Se
despertó aquella mañana, y una luz fraternal inundaba el horizonte. El aire
bailaba entre las bóvedas de los edificios y las nubes dibujaban una historia
de batallas, sufrimiento y dolor. La paz de la mañana, como era de costumbre,
venía precedida por la sangre. En aquel pueblo nadie pensaba ya sino en el
constante latir de los segundos, acercándose irremediablemente a la noche. En
la noche aparecía lo oculto, viendo nacer, entre las montañas y el bosque, el
horror miserable de la guerra. Los monstruos del artificio perseguían la pureza
y la verdad de lo bueno. Los llantos incesantes de las mujeres, la barbarie, la
sangre… corrían a raudales en derredor de las casas, buscando presas para su
festín de muerte. La noche se infestaba del hedor de la perversión, las risas
incontrolables de aquellos hermanos de las tinieblas, regocijándose ante el
desvarío y la putrefacción cancerígena que provocaba su presencia, ensordecían
los gritos de dolor de las víctimas rodeadas de tiniebla. La noche era oscura,
ya lo creo, oscura como ninguna otra noche, sin estrellas ni luna que cubran
con sus luces los desalentados corazones de los que poblaban aquel recóndito
lugar. El río que pasaba por allí cerca fluía con un caudal de tormento sí,
pero su tormento acababa al llegar al mar. Los habitantes, en cambio, vivían
atormentados noche tras noche, desde la puesta del sol hasta la luz de la
mañana.
Era
tan oscuro lo que allí acontecía, tan terrible, que el gobierno no osaba intervenir,
sabía lo que allí ocurría pero no era quién, por estar preso del terror, de
devolver la fuerza de espíritu a aquella gente. La gente del país también lo
sabía, pero, por temor a las represalias, nadie se atrevía siquiera a hablar de
ello. Sin embargo, un día, la luz del amor iluminó las tinieblas, se abrió paso
entre mugre y sinrazón y salvó a uno de los torturados. Fue una sola luz, pero
suficiente para salvar a uno entre toda aquella oscuridad.

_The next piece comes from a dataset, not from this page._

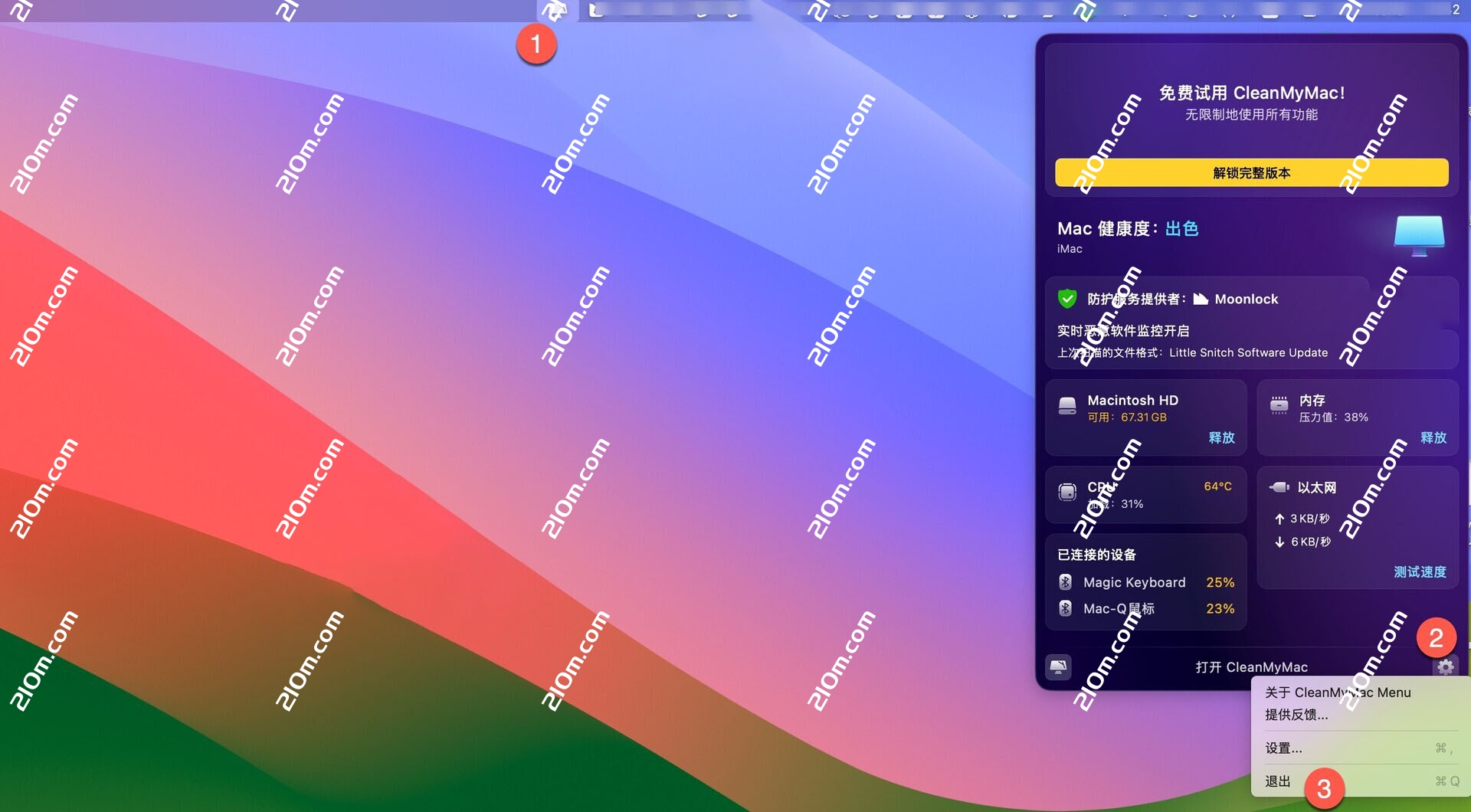The image size is (1471, 812).
Task: Click 打开 CleanMyMac at the panel bottom
Action: coord(1253,667)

Las represalias no tardaron en llegar. La luz provenía de una mujer que había salvado a su amigo de una muerte segura, arrebatando su cuerpo de aquella maldición. La persiguieron, a él también, hasta lo más recóndito de aquel país. Pero lo cierto es que el amor nunca murió, y les protegía, y así, la gente, inspirada por aquel canto de solidaridad, comenzó a pensar que quizá aquello sí se podía cambiar, el terror no era invencible, y pelearon uno a uno, dos a dos, tres a tres, y así sucesivamente, hasta que todo el país se unió en el esfuerzo de acabar con la degradación hecha acto, con el horror hecho persona.
Tras
todo esto, las sombras fueron desapareciendo de aquella región. Las estrellas, una
a una, se fueron encendiendo sobre el paisaje oscuro de la noche, crearon
constelaciones, galaxias, bóvedas celestes, y, al final, apareció la luna,
dejando ver la cara de aquellos engendros del averno, que no eran sino hombres
que vencidos por el odio y la envidia, habían perseguido a aquel muchacho,
antes de que su amiga le salvase, y torturado a todos los que con él estaban. Fueron
todos derrotados. Uno a uno, esos salvajes cayeron y la luz de las estrellas
volvió a bañar de esperanzas y sueños el corazón de los que allí vivían. El
amor estalló en los corazones, y su onda expansiva se fue transmitiendo entre
todos los rincones del universo creando vida por allí dónde pasaba. Y la vida
fluyó y fluyó, y así nacieron las cosas que, hasta hoy, conocemos.